[Stored records]
□ □ □ □ □
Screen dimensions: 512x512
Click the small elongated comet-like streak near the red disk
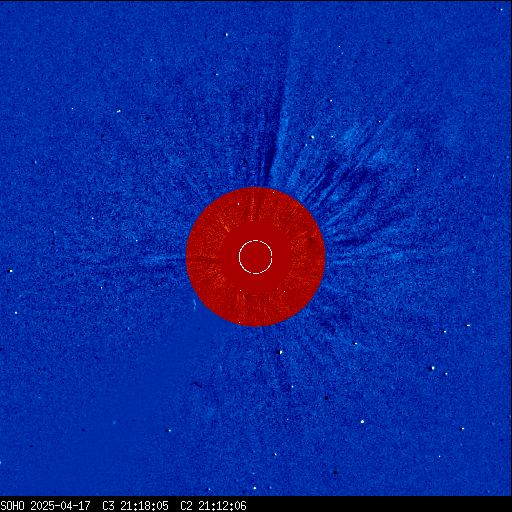(195, 304)
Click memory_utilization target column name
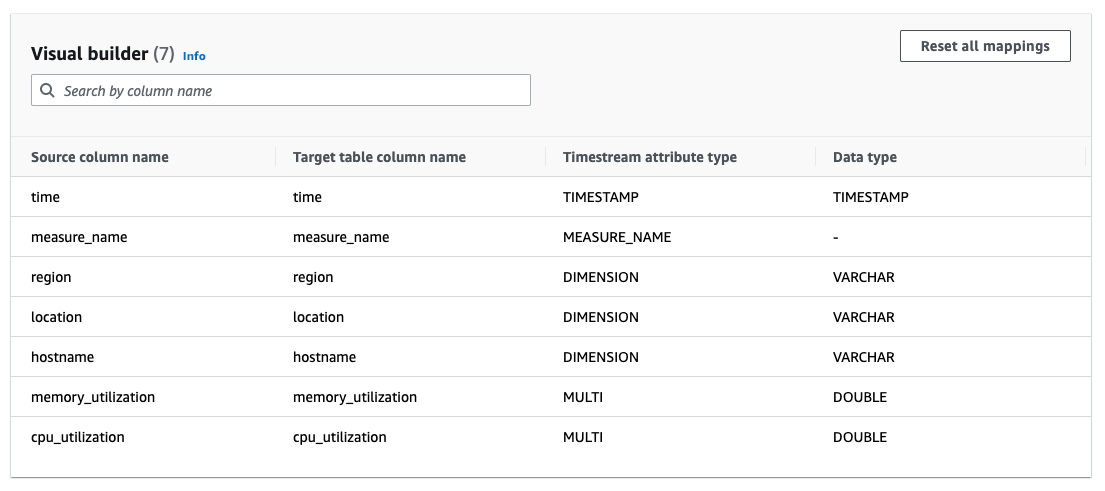This screenshot has width=1105, height=491. (x=355, y=397)
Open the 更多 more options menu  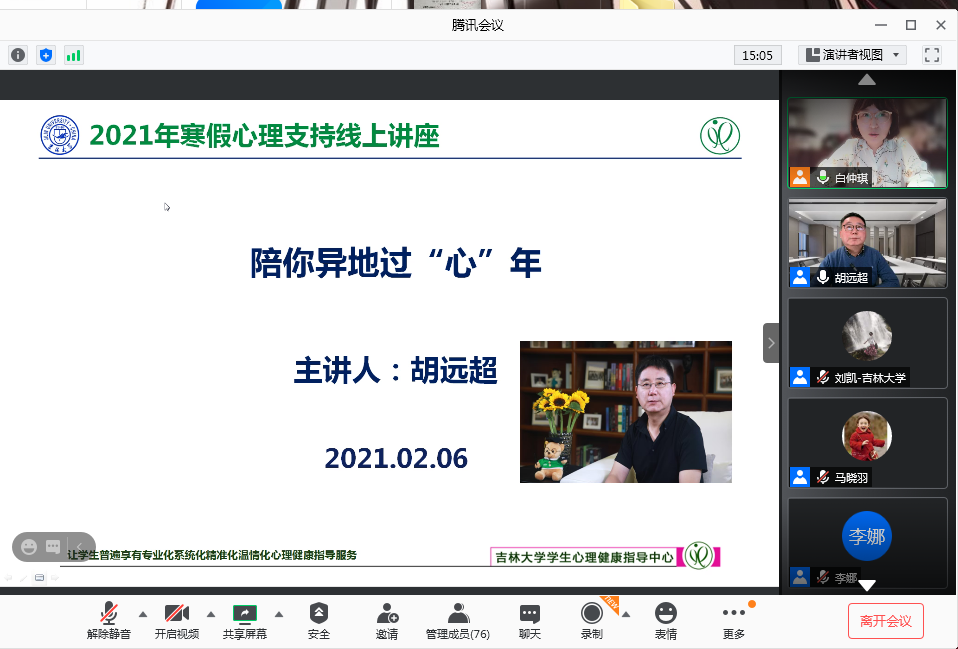pyautogui.click(x=734, y=621)
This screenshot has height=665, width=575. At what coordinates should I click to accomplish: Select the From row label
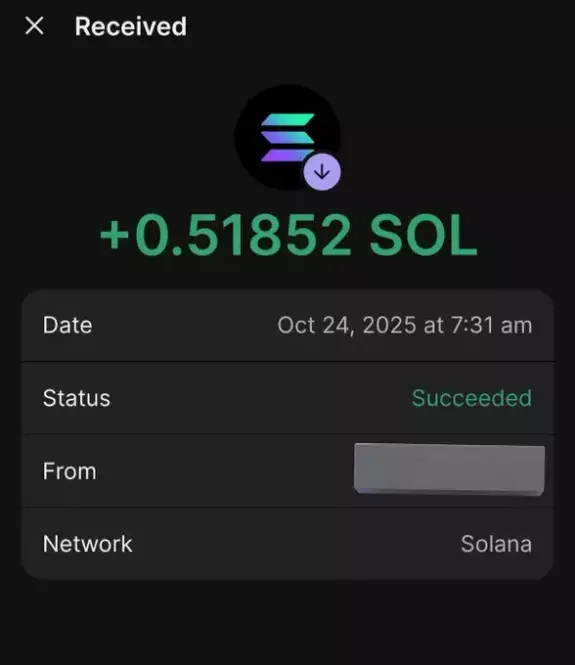pyautogui.click(x=70, y=471)
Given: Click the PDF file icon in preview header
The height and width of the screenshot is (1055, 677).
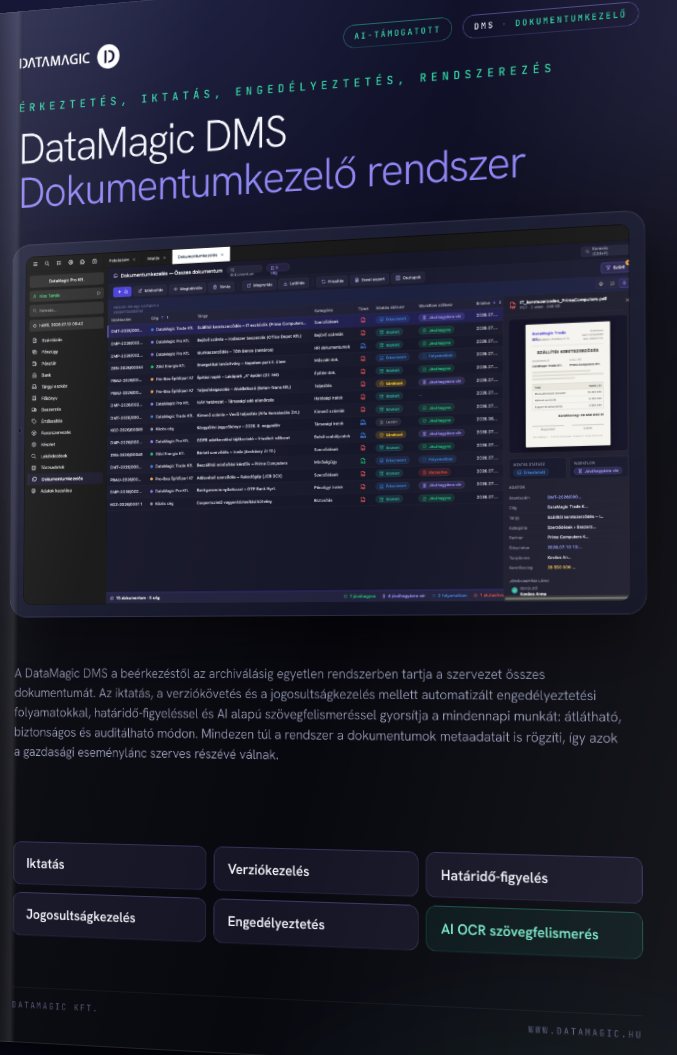Looking at the screenshot, I should [x=512, y=305].
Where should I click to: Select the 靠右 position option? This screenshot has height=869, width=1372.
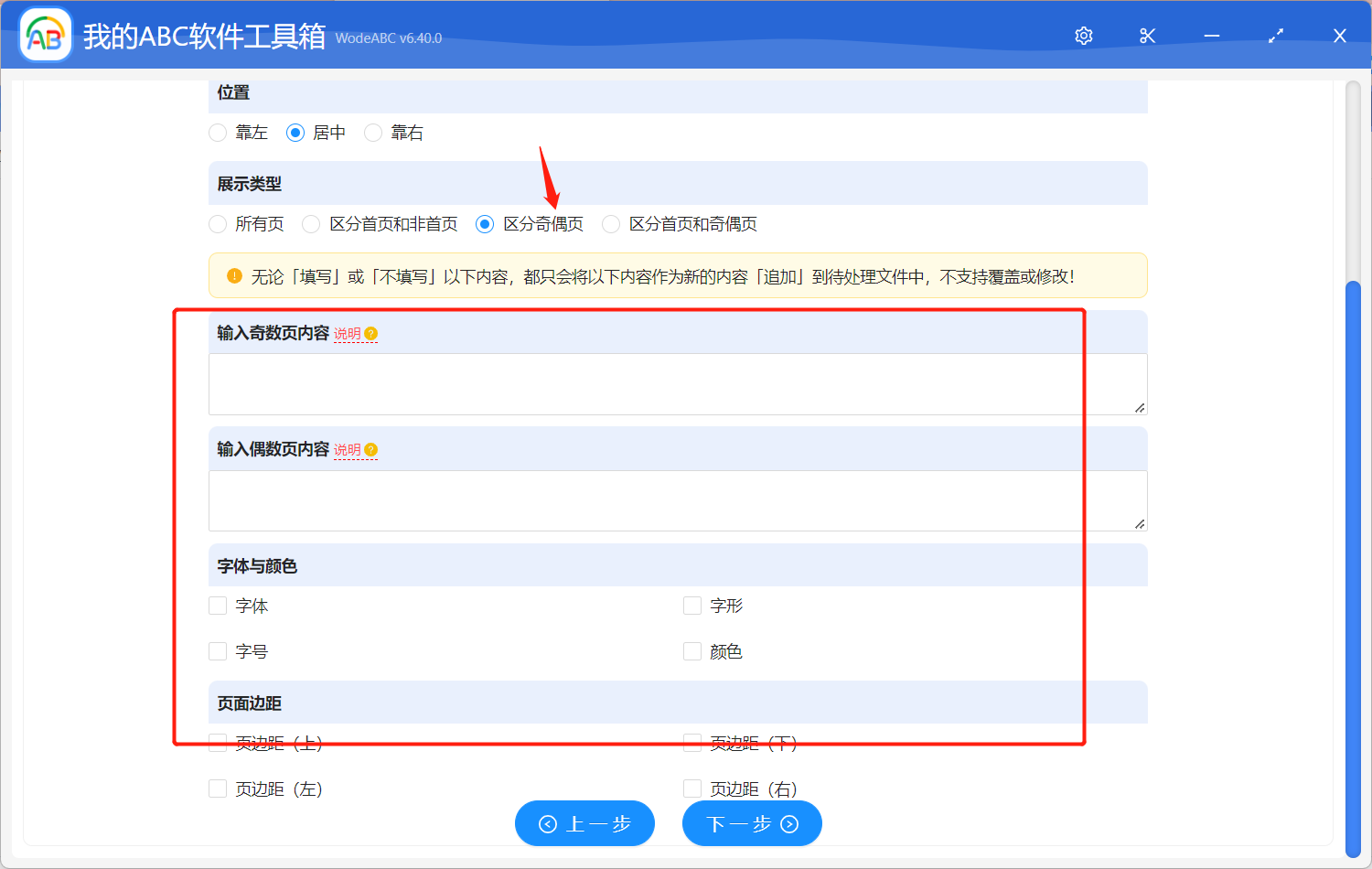pyautogui.click(x=373, y=133)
□ □ □ □ □
#### What the task requires
Return exactly, and only, the lines that run from the line containing "The height and" to the last line of the entries above, both ends included, with pictures left out.

#### Answer to this exercise
The height and width of the screenshot is (1055, 677).
Looking at the screenshot, I should [x=512, y=305].
Where should I click to: Select the 靠右 position option? This screenshot has height=869, width=1372.
pyautogui.click(x=373, y=133)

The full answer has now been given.